Text extract:
- - -

AWS CDK: What is the best way to implement multiple Stacks? - amazon-web-services

I have a few things to get clear, specifically regarding modeling architecture for a serverless application using AWS CDK.
I’m currently working on a serverless application developed using AWS CDK in TypeScript. Also as a convention, we follow the below rules too.
A stack should only have one table (dynamo)
A stack should only have one REST API (api-gateway)
A stack should not depend on any other stack (no cross-references), unless its the Event-Stack (a stack dedicated to managing EventBridge operations)
The reason for that is so that each stack can be deployed independently without any interferences of other stacks. In a way, our stacks are equivalent to micro-services in a micro-service architecture.

- - -

Extracted entries:

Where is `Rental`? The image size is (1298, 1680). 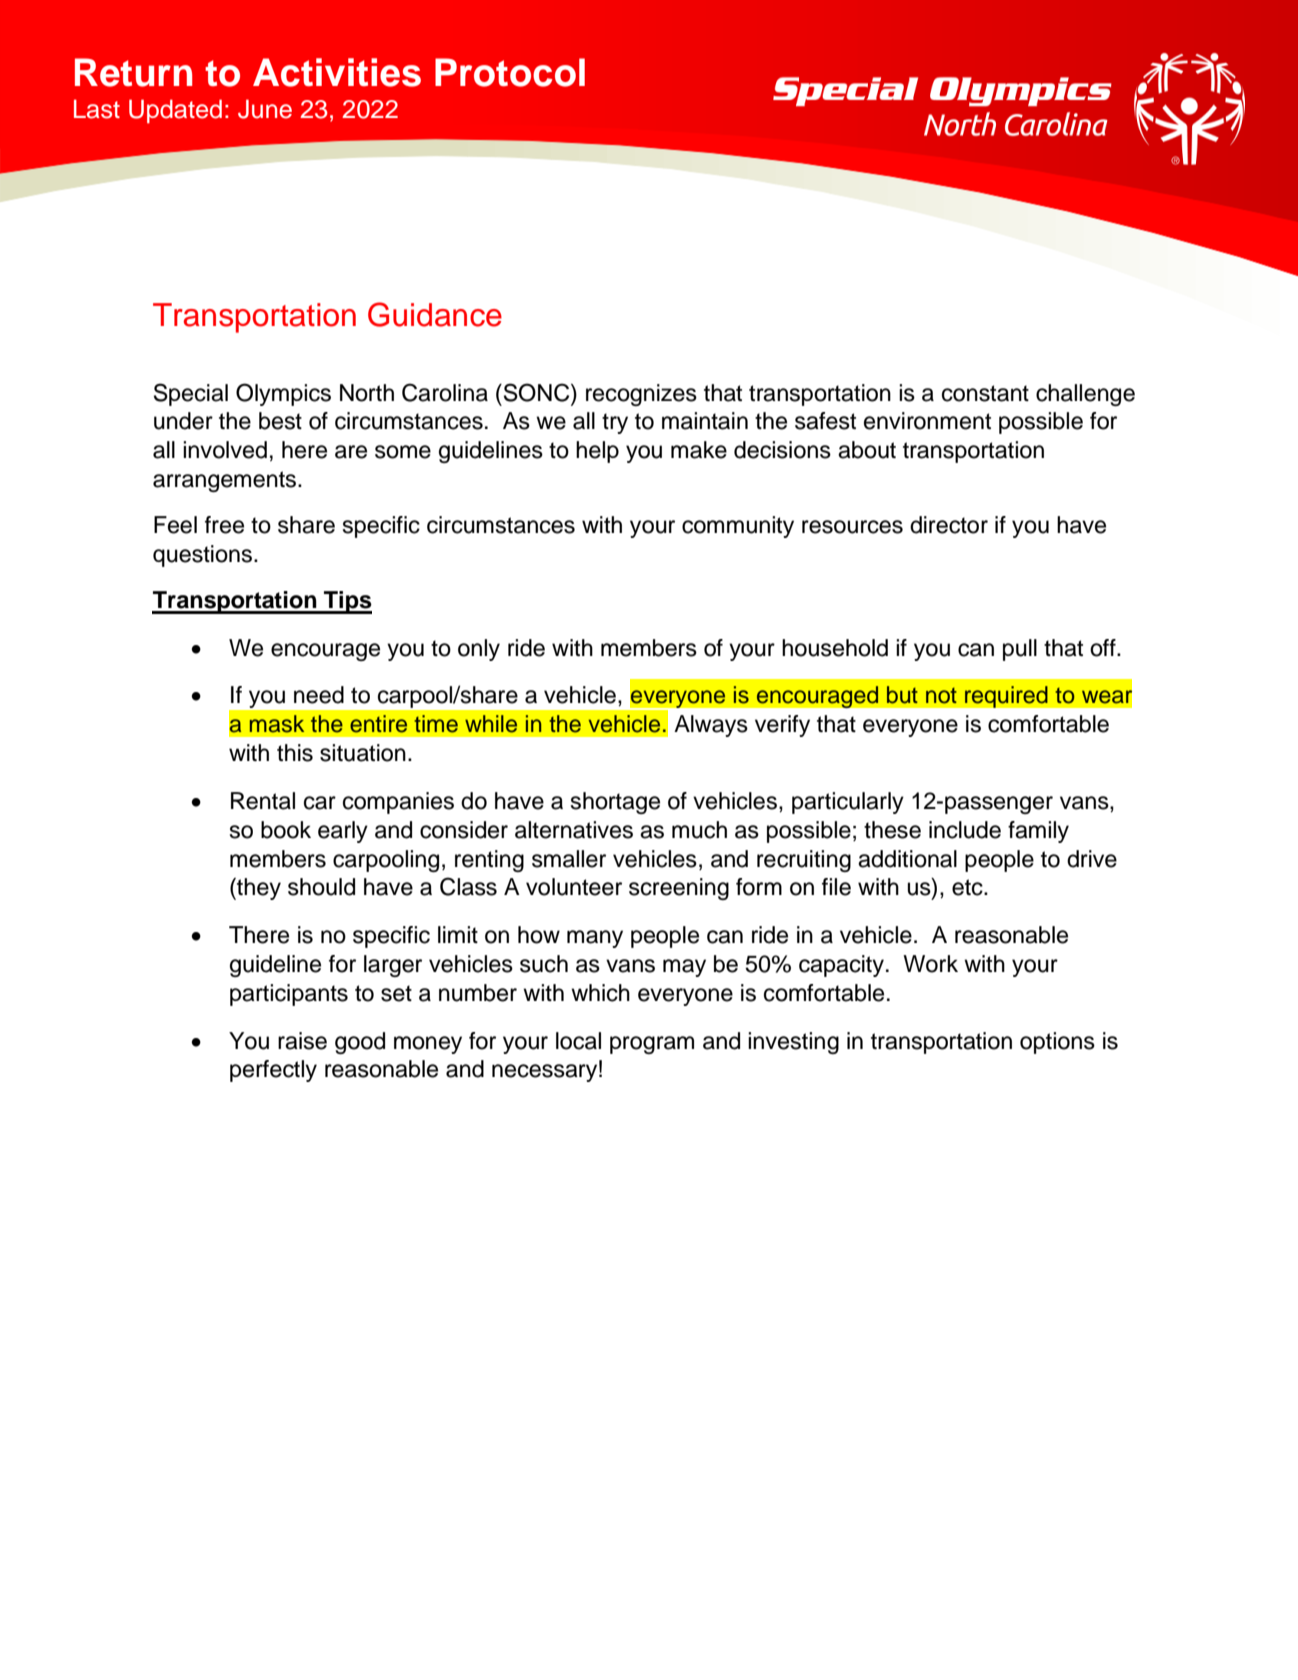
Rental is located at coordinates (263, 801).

- - -

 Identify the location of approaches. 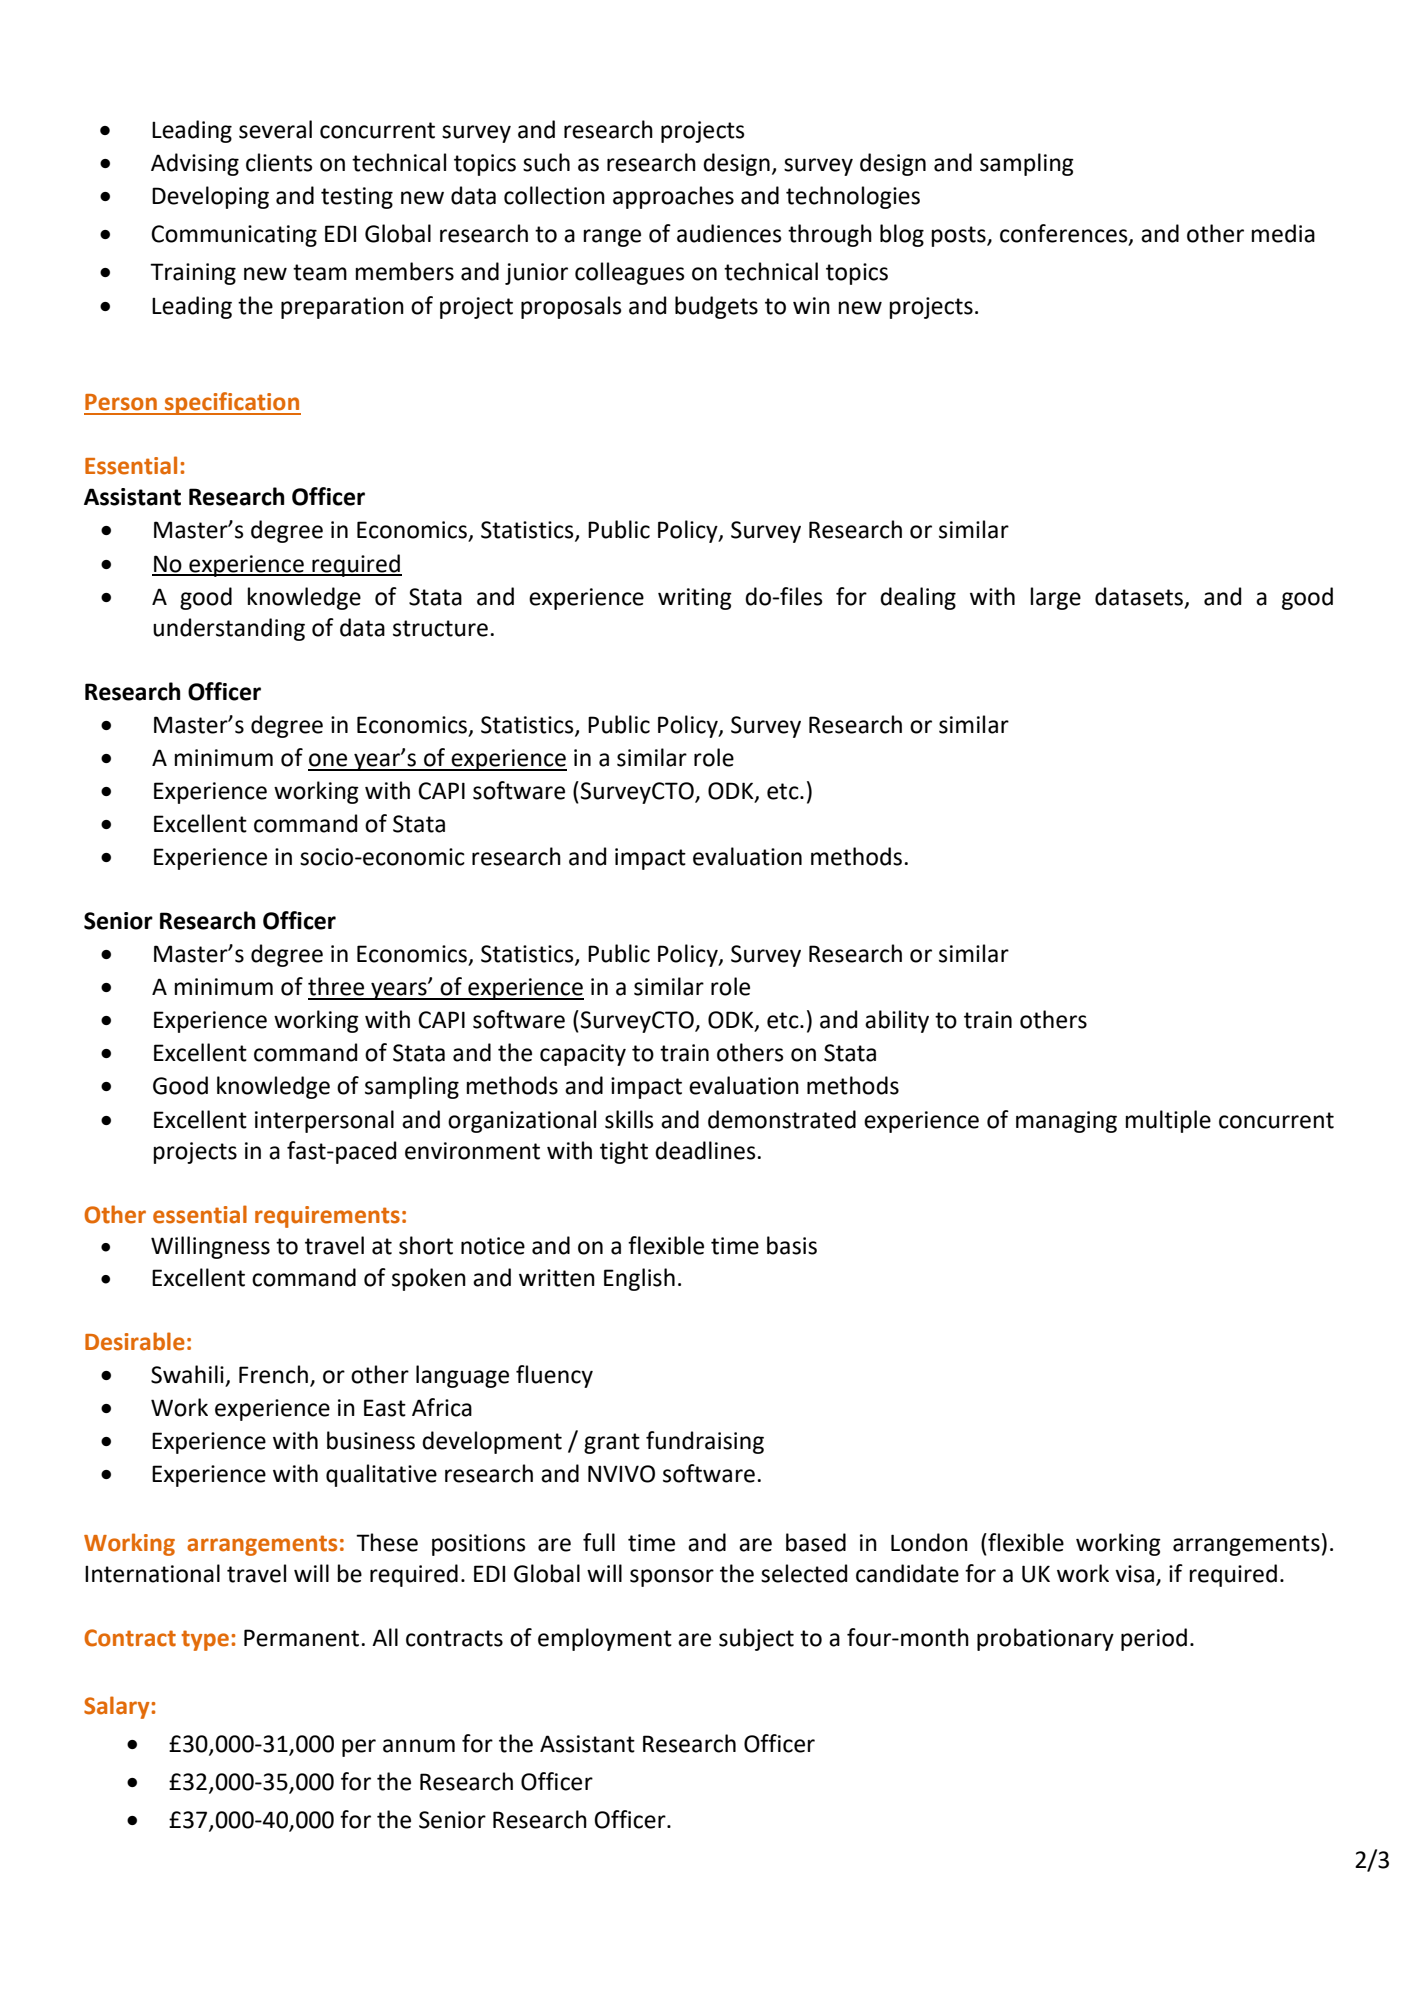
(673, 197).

- - -

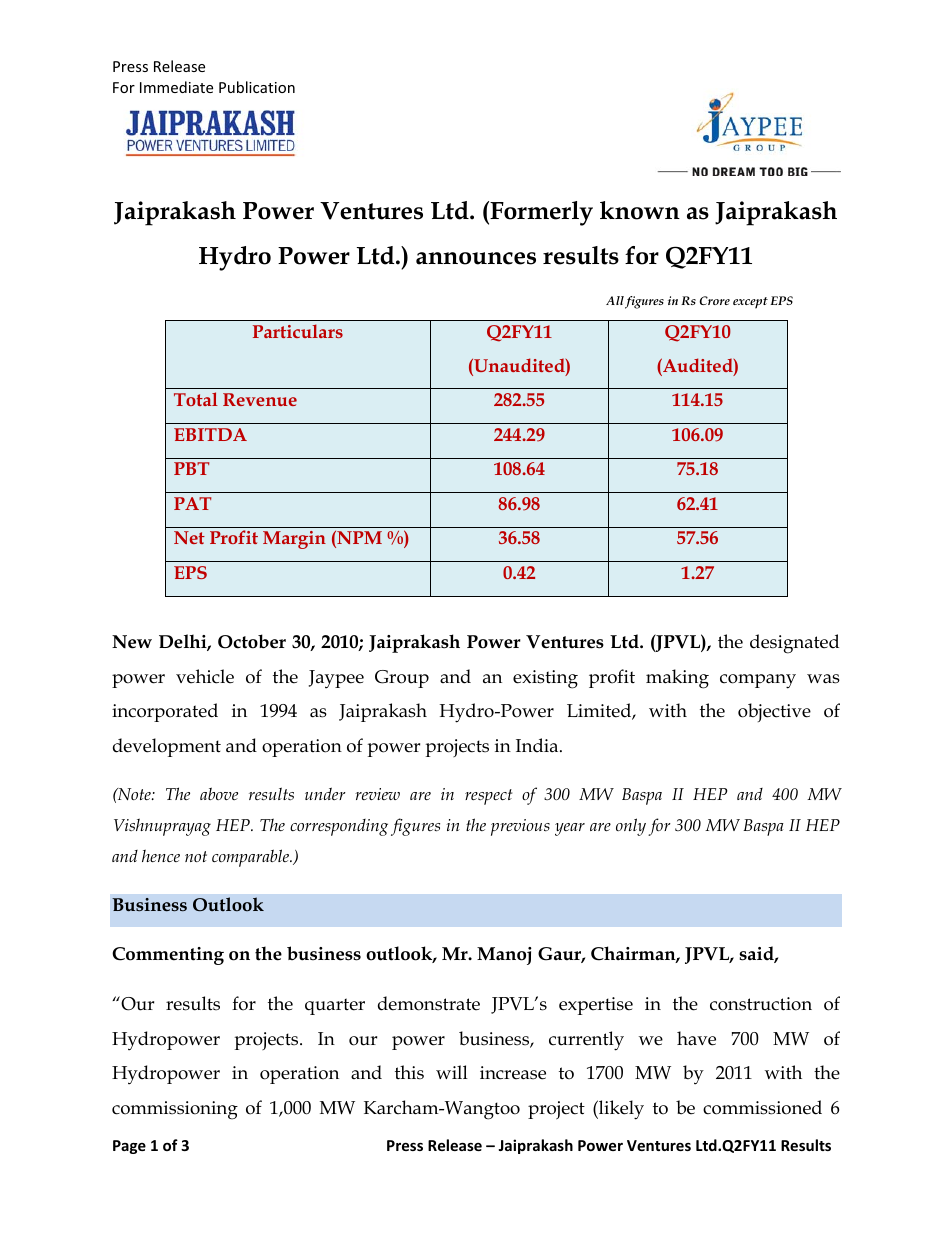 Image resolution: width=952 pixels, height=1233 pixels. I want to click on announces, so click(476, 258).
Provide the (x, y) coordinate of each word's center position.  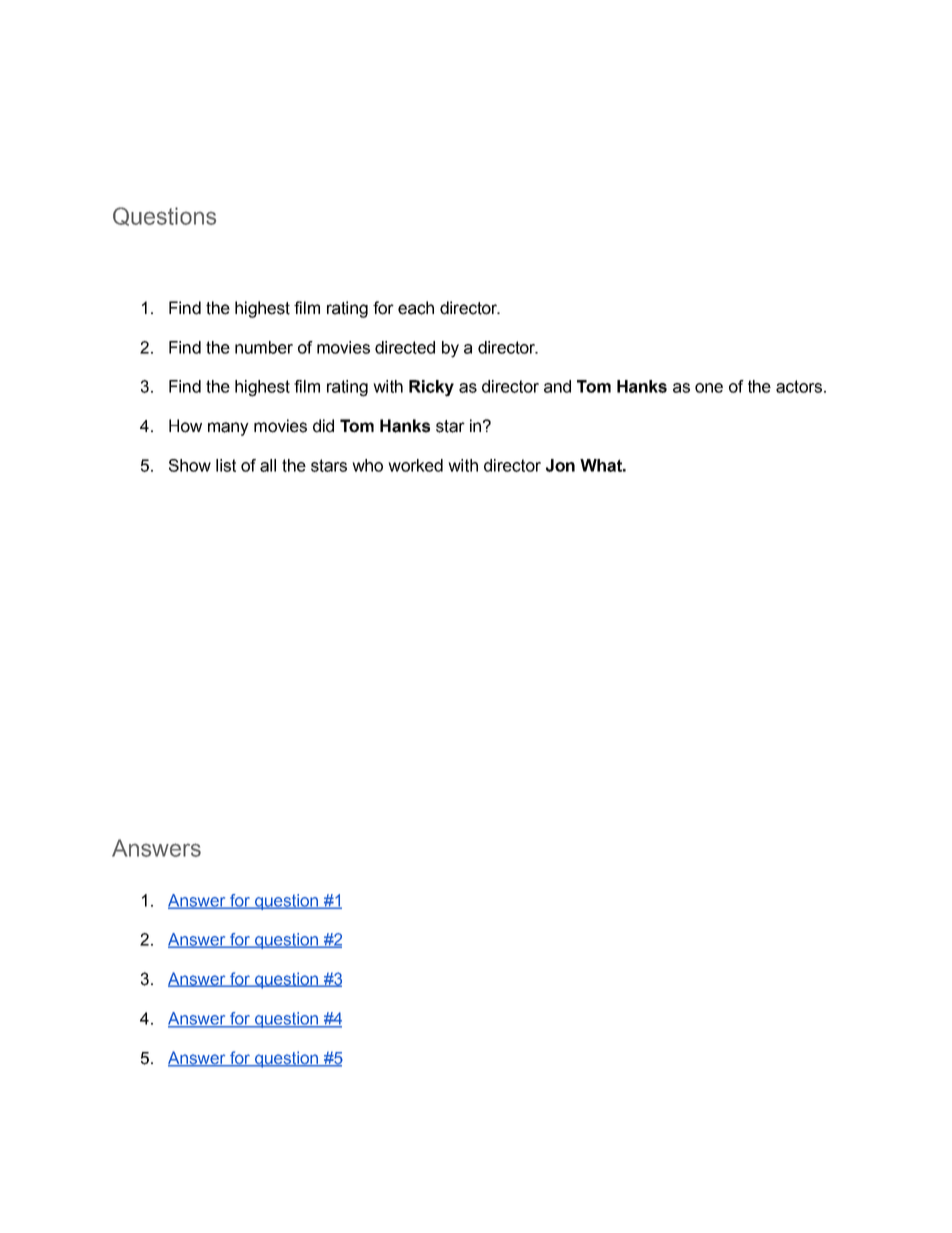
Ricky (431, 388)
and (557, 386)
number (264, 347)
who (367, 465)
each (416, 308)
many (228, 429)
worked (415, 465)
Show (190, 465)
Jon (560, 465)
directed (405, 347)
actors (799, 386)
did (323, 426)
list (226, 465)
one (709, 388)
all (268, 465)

- - -

Requirement 1:
Does each statement below agree with the post above about implementing multiple AWS CDK stacks? Answer yes or no for each, and quote the words of the post that decide it.
(a) A single stack may contain more than one DynamoDB table.
(b) The serverless application is being built with AWS CDK in TypeScript.
(c) The Event-Stack is exempt from the rule against cross-references between stacks.
Requirement 2: Carry on the post about implementing multiple AWS CDK stacks from the point where it ends.

Expected output 1:
(a) No: "A stack should only have one table (dynamo)"
(b) Yes: "developed using AWS CDK in TypeScript"
(c) Yes: "unless its the Event-Stack (a stack dedicated to managing EventBridge operations)"

Expected output 2:
At the moment all the REST APIs are public and now we have decided to make them private by attaching custom Lambda authorizers to each API Gateway resource. Now, in this custom Lambda authorizer, we have to do certain operations (apart from token validation) in order to allow the user's request to proceed further. Those operations are,
Get the user’s role from DB using the user ID in the token
Get the user’s subscription plan (paid, free, etc.) from DB using the user ID in the token.
Get the user’s current payment status (due, no due, fully paid, etc.) from DB using the user ID in the token.
Get scopes allowed for this user based on 1. 2. And 3.
Check whether the user can access this scope (the resource user currently requesting) based on 4.
This authorizer Lambda function needs to be used by all the other Stacks to make their APIs private. But the problem is roles, scopes, subscriptions, payments & user data are in different stacks in their dedicated DynamoDB tables. Because of the rules, I have explained before (especially rule number 3.) we cannot depend on the resources defined in other stacks. Hence we are unable to create the Authoriser we want.
Solutions we could think of and their problems:
Since EventBridge isn't bi-directional we cannot use it to fetch data from a different stack resource.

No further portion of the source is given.